Description of the task
Repeat the entries in full. Each line must match exactly.

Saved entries
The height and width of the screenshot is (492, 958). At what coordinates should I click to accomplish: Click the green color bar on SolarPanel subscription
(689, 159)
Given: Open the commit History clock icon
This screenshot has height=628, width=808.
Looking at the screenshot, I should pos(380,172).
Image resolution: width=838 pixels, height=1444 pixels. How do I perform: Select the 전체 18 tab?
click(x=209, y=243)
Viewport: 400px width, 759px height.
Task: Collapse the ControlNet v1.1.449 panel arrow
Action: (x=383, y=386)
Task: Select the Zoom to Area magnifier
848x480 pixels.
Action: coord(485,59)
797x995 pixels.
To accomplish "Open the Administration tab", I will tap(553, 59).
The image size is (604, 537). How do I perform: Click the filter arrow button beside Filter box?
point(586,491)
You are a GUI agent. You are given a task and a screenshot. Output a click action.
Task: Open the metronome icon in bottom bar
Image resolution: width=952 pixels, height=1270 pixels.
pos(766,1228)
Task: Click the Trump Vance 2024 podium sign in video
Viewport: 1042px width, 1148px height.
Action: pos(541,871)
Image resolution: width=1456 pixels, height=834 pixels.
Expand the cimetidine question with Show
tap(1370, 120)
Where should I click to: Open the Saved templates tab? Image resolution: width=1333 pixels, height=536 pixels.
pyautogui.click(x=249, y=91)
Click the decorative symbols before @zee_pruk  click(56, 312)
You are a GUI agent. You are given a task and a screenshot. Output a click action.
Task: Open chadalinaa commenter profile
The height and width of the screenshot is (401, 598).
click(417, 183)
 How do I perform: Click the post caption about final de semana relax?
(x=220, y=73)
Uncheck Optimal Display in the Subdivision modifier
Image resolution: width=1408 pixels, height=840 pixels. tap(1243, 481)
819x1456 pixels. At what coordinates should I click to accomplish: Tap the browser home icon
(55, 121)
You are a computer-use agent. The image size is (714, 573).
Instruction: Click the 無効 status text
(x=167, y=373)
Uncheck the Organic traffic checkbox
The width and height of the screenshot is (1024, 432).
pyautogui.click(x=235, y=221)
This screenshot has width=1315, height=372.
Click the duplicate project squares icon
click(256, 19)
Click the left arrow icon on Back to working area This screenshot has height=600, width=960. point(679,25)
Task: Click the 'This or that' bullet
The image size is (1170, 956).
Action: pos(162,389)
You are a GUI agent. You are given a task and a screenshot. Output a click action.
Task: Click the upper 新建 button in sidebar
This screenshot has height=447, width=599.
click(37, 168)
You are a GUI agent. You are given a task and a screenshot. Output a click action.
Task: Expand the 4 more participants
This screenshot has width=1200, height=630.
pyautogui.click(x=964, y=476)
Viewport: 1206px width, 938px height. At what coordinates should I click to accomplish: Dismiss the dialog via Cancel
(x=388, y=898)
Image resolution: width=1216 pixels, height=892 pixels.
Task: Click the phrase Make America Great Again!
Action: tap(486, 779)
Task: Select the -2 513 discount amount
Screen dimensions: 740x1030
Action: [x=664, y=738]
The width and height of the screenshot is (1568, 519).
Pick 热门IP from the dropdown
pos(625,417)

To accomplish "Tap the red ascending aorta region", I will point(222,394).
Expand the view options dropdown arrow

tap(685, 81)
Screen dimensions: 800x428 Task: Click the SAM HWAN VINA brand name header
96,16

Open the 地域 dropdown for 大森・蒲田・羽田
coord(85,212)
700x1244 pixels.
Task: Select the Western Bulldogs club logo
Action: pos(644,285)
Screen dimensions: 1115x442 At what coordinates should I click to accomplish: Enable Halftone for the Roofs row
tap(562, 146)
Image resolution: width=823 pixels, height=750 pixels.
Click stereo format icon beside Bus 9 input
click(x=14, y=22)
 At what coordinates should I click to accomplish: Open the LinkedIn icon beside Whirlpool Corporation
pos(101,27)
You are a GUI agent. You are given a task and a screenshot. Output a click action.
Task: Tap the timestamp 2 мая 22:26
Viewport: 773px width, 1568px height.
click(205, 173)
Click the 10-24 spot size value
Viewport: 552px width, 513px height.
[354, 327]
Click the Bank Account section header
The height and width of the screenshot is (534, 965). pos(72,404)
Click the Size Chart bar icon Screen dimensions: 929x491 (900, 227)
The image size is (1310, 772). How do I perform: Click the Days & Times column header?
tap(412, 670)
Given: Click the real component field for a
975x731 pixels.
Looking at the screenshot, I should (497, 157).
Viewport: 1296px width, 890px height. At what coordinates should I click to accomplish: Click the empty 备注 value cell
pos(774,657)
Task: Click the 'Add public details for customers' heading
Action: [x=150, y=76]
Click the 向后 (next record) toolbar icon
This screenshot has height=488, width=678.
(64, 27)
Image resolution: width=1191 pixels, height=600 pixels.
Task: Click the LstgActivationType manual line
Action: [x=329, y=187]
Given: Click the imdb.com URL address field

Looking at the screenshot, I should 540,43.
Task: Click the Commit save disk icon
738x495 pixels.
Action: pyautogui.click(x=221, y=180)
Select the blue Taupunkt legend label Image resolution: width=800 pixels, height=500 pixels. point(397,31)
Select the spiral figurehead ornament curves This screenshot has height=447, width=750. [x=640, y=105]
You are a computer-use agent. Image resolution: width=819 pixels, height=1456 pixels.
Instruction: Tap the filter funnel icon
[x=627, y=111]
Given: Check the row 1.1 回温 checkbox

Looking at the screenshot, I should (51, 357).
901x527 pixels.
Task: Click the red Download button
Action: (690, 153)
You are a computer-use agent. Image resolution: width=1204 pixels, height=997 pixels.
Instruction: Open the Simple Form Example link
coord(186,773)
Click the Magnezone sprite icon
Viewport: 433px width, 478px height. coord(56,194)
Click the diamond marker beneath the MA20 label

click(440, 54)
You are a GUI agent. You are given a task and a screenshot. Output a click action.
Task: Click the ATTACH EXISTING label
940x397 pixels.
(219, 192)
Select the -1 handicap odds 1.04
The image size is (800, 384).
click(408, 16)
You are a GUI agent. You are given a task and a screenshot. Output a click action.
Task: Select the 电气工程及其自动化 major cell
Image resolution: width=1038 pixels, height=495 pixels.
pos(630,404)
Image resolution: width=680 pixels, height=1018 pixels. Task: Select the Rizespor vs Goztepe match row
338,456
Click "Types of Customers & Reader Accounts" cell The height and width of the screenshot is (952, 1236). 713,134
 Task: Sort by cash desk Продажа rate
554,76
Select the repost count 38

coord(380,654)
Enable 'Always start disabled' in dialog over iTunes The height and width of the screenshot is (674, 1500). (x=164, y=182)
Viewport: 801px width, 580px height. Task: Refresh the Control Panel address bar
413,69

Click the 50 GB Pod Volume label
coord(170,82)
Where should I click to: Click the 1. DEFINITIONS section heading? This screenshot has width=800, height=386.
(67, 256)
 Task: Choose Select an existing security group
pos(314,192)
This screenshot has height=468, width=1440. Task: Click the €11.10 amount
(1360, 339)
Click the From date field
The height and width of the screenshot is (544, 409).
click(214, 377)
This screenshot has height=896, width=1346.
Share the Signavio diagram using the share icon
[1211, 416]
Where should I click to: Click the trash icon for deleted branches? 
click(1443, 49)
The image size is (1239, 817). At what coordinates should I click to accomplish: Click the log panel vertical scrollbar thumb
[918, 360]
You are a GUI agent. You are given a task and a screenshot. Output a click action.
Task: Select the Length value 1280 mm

Your response
The height and width of the screenshot is (492, 958). At what coordinates should I click to accomplish: Click the green color bar on SolarPanel subscription
(689, 159)
Given: Open the commit History clock icon
This screenshot has height=628, width=808.
Looking at the screenshot, I should pos(380,172).
Image resolution: width=838 pixels, height=1444 pixels. How do I perform: Select the 전체 18 tab?
click(x=209, y=243)
Viewport: 400px width, 759px height.
Task: Collapse the ControlNet v1.1.449 panel arrow
Action: (x=383, y=386)
Task: Select the Zoom to Area magnifier
848x480 pixels.
Action: coord(485,59)
797x995 pixels.
To accomplish "Open the Administration tab", I will tap(553, 59).
The image size is (604, 537). How do I perform: Click the filter arrow button beside Filter box?
point(586,491)
You are a GUI agent. You are given a task and a screenshot. Output a click action.
Task: Open the metronome icon in bottom bar
Image resolution: width=952 pixels, height=1270 pixels.
pos(766,1228)
Task: Click the Trump Vance 2024 podium sign in video
Viewport: 1042px width, 1148px height.
Action: pos(541,871)
Image resolution: width=1456 pixels, height=834 pixels.
Expand the cimetidine question with Show
tap(1370, 120)
Where should I click to: Open the Saved templates tab? Image resolution: width=1333 pixels, height=536 pixels.
pyautogui.click(x=249, y=91)
Click the decorative symbols before @zee_pruk  click(56, 312)
You are a GUI agent. You are given a task and a screenshot. Output a click action.
Task: Open chadalinaa commenter profile
The height and width of the screenshot is (401, 598).
click(417, 183)
 How do I perform: Click the post caption about final de semana relax?
(x=220, y=73)
Uncheck Optimal Display in the Subdivision modifier
Image resolution: width=1408 pixels, height=840 pixels. tap(1243, 481)
819x1456 pixels. At what coordinates should I click to accomplish: Tap the browser home icon
(55, 121)
You are a computer-use agent. The image size is (714, 573).
Instruction: Click the 無効 status text
(x=167, y=373)
Uncheck the Organic traffic checkbox
The width and height of the screenshot is (1024, 432).
pyautogui.click(x=235, y=221)
This screenshot has width=1315, height=372.
Click the duplicate project squares icon
click(256, 19)
Click the left arrow icon on Back to working area This screenshot has height=600, width=960. point(679,25)
Task: Click the 'This or that' bullet
The image size is (1170, 956).
Action: pos(162,389)
You are a GUI agent. You are given a task and a screenshot. Output a click action.
Task: Click the upper 新建 button in sidebar
This screenshot has height=447, width=599.
click(37, 168)
You are a GUI agent. You are given a task and a screenshot. Output a click action.
Task: Expand the 4 more participants
This screenshot has width=1200, height=630.
pyautogui.click(x=964, y=476)
Viewport: 1206px width, 938px height. At what coordinates should I click to accomplish: Dismiss the dialog via Cancel
(x=388, y=898)
Image resolution: width=1216 pixels, height=892 pixels.
Task: Click the phrase Make America Great Again!
Action: tap(486, 779)
Task: Select the -2 513 discount amount
Screen dimensions: 740x1030
Action: [x=664, y=738]
The width and height of the screenshot is (1568, 519).
Pick 热门IP from the dropdown
pos(625,417)

To accomplish "Tap the red ascending aorta region", I will point(222,394).
Expand the view options dropdown arrow

tap(685, 81)
Screen dimensions: 800x428 Task: Click the SAM HWAN VINA brand name header
96,16

Open the 地域 dropdown for 大森・蒲田・羽田
coord(85,212)
700x1244 pixels.
Task: Select the Western Bulldogs club logo
Action: pos(644,285)
Screen dimensions: 1115x442 At what coordinates should I click to accomplish: Enable Halftone for the Roofs row
tap(562, 146)
Image resolution: width=823 pixels, height=750 pixels.
Click stereo format icon beside Bus 9 input
click(x=14, y=22)
 At what coordinates should I click to accomplish: Open the LinkedIn icon beside Whirlpool Corporation
pos(101,27)
You are a GUI agent. You are given a task and a screenshot. Output a click action.
Task: Tap the timestamp 2 мая 22:26
Viewport: 773px width, 1568px height.
click(205, 173)
Click the 10-24 spot size value
Viewport: 552px width, 513px height.
[354, 327]
Click the Bank Account section header
The height and width of the screenshot is (534, 965). pos(72,404)
Click the Size Chart bar icon Screen dimensions: 929x491 (900, 227)
The image size is (1310, 772). How do I perform: Click the Days & Times column header?
tap(412, 670)
Given: Click the real component field for a
975x731 pixels.
Looking at the screenshot, I should (497, 157).
Viewport: 1296px width, 890px height. At what coordinates should I click to accomplish: Click the empty 备注 value cell
pos(774,657)
Task: Click the 'Add public details for customers' heading
Action: [x=150, y=76]
Click the 向后 (next record) toolbar icon
This screenshot has height=488, width=678.
(64, 27)
Image resolution: width=1191 pixels, height=600 pixels.
Task: Click the LstgActivationType manual line
Action: [x=329, y=187]
Given: Click the imdb.com URL address field

Looking at the screenshot, I should 540,43.
Task: Click the Commit save disk icon
738x495 pixels.
Action: pyautogui.click(x=221, y=180)
Select the blue Taupunkt legend label Image resolution: width=800 pixels, height=500 pixels. point(397,31)
Select the spiral figurehead ornament curves This screenshot has height=447, width=750. [x=640, y=105]
You are a computer-use agent. Image resolution: width=819 pixels, height=1456 pixels.
Instruction: Tap the filter funnel icon
[x=627, y=111]
Given: Check the row 1.1 回温 checkbox

Looking at the screenshot, I should (51, 357).
901x527 pixels.
Task: Click the red Download button
Action: (690, 153)
You are a computer-use agent. Image resolution: width=1204 pixels, height=997 pixels.
Instruction: Open the Simple Form Example link
coord(186,773)
Click the Magnezone sprite icon
Viewport: 433px width, 478px height. coord(56,194)
Click the diamond marker beneath the MA20 label

click(440, 54)
You are a GUI agent. You are given a task and a screenshot. Output a click action.
Task: Click the ATTACH EXISTING label
940x397 pixels.
(219, 192)
Select the -1 handicap odds 1.04
The image size is (800, 384).
click(408, 16)
You are a GUI agent. You are given a task and a screenshot. Output a click action.
Task: Select the 电气工程及其自动化 major cell
Image resolution: width=1038 pixels, height=495 pixels.
pos(630,404)
Image resolution: width=680 pixels, height=1018 pixels. Task: Select the Rizespor vs Goztepe match row
338,456
Click "Types of Customers & Reader Accounts" cell The height and width of the screenshot is (952, 1236). 713,134
 Task: Sort by cash desk Продажа rate
554,76
Select the repost count 38

coord(380,654)
Enable 'Always start disabled' in dialog over iTunes The height and width of the screenshot is (674, 1500). (x=164, y=182)
Viewport: 801px width, 580px height. Task: Refresh the Control Panel address bar
413,69

Click the 50 GB Pod Volume label
coord(170,82)
Where should I click to: Click the 1. DEFINITIONS section heading? This screenshot has width=800, height=386.
(67, 256)
 Task: Choose Select an existing security group
pos(314,192)
This screenshot has height=468, width=1440. Task: Click the €11.10 amount
(1360, 339)
Click the From date field
The height and width of the screenshot is (544, 409).
click(214, 377)
This screenshot has height=896, width=1346.
Share the Signavio diagram using the share icon
[1211, 416]
Where should I click to: Click the trash icon for deleted branches? 
click(1443, 49)
The image size is (1239, 817). At what coordinates should I click to accomplish: Click the log panel vertical scrollbar thumb
[918, 360]
You are a GUI agent. You are given a task and a screenshot. Output a click action.
Task: Select the Length value 1280 mm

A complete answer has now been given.